Un témoignage poignant
Marie* raconte avec émotion le calvaire vécu par sa famille depuis l'arrestation d'Annie F., 59 ans, employée de l'école maternelle des Aresquiers, où sa fille a passé son année scolaire. L'Atsem est soupçonnée d'avoir abusé de petites filles et de petits garçons, ce qu'elle conteste depuis son incarcération le 29 juillet.
À la suite d'une première plainte début juillet, « la gendarmerie a appelé tous les parents d'élèves pour savoir si l'on avait des doutes sur le comportement de nos enfants et nous demandant de leur poser des questions, notamment comment on les endormait à l'école et leurs réponses, sans nous en dire plus », confie Marie à Midi Libre.

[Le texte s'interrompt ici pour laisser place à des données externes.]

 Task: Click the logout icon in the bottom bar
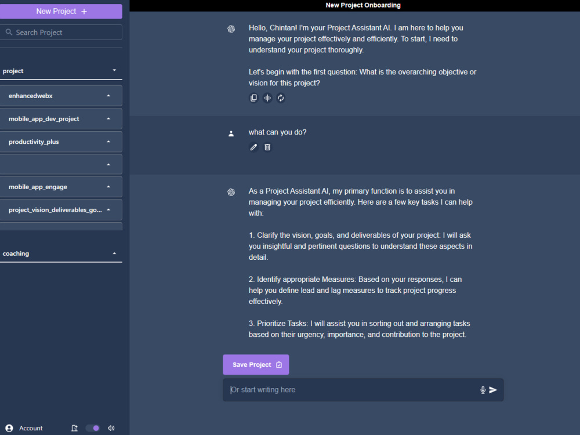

« Quand nos enfants ont répondu qu'ils ont été touchés au niveau du sexe, plusieurs fois, quand ils étaient accompagnés aux toilettes, au moment de la sieste, qu'elle les endormait comme ça, on sait que nos enfants n'inventent pas les gestes », poursuit la mère de famille.

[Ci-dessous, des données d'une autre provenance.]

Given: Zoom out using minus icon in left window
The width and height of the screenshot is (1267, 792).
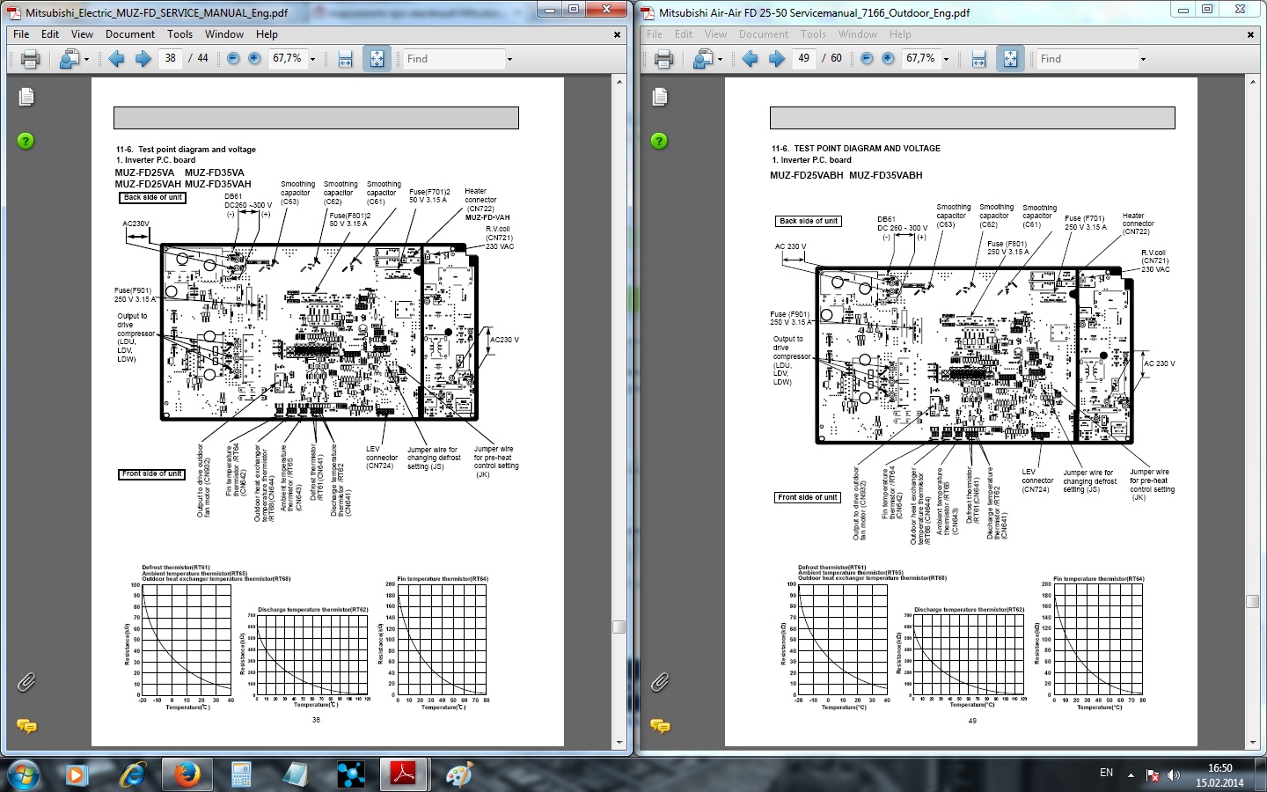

« C'est la dame des secrets »
« Quand ma fille me dit : 'maman, on me touche là, mais ça ne me fait pas mal' et que je lui demande qui est-ce, et qu'elle me donne le prénom de la mise en cause et elle me dit : 'Annie c'est la méchante sorcière, c'est la dame des secrets, elle nous demandait de ne rien dire'… Excusez-moi, ma fille ne me sort pas ça pour faire joli. On n'en a jamais parlé devant elle avant. »
Alors, cette habitante de Vic-la-Gardiole a rappelé la gendarmerie pour évoquer les faits. « Ils m'ont demandé si j'avais parlé du prénom Annie, j'ai dit 'non' et expliqué que j'ai pris une poupée, ma fille m'a montré où elle a été touchée, sexe et fesses, et qu'elle a vu ses copains subir ces gestes. »
Détail terrible, l'assistance maternelle aurait utilisé ses doigts mais aussi un objet, « un crayon, elle faisait abracadabra, je te fais un tour de magie, et disait : 'je vais te toucher, je vais te le mettre sans faire mal'. »
Comment sa fille a vécu ces supposées agressions sexuelles ? « Non, elle n'est pas traumatisée de l'école, je vous le dis, pour elle, tout ça a été fait sous forme de jeux par une gentille dame. »
« Elle a détruit le village »
Plus de deux semaines ont passé avant l'arrestation d'Annie F., des journées très éprouvantes pour les familles des plaignants : « on ne mange plus, on ne dort plus… Mais on voit que l'enfant vit, on se dit malheureusement ça a été fait et elle n'a pas vu le mal. On lui explique que le mal a été fait, qu'il aurait fallu qu'elle nous en parle, bien sûr sans la gronder. »
Aujourd'hui, Marie est toujours bouleversée et compte sur l'enquête des gendarmes, dont l'unité spécialisée de Lunel a auditionné sa fille, pour que l'entière vérité éclate. « Je suis choquée, énervée, anéantie… J'ai plus les mots et j'espère que justice sera faite. Mais nous ne sommes ni les premiers parents, ni les derniers, il y en a eu d'autres et d'autres se rajoutent. Qu'elle assume, qu'elle reconnaisse, il n'y aura qu'un ou deux enfants, on se demanderait… Là, il y a au moins vingt plaintes, vingt petits qui disent pratiquement la même chose. »
L'Héraultaise évoque enfin un traumatisme collectif pour ce village de Vic-la-Gardiole où elle a grandi et été scolarisée dans cette école : « c'est un petit village, cette femme a détruit de nombreuses familles, on perd confiance et on se demande comment est-ce que l'on a fait pour passer à côté de ça… Elle a aussi détruit le village, qui est aussi une famille, aujourd'hui avec tous les parents, on n'ose même plus se parler. »
(*) Prénom modifié
(1) La mise en cause, incarcérée après sa mise en examen pour « viols et agressions sexuelles aggravées » le 29 juillet, a fait appel de l'ordonnance de placement en détention provisoire. L'affaire sera examinée ce mardi 12 août devant la cour d'appel de Montpellier.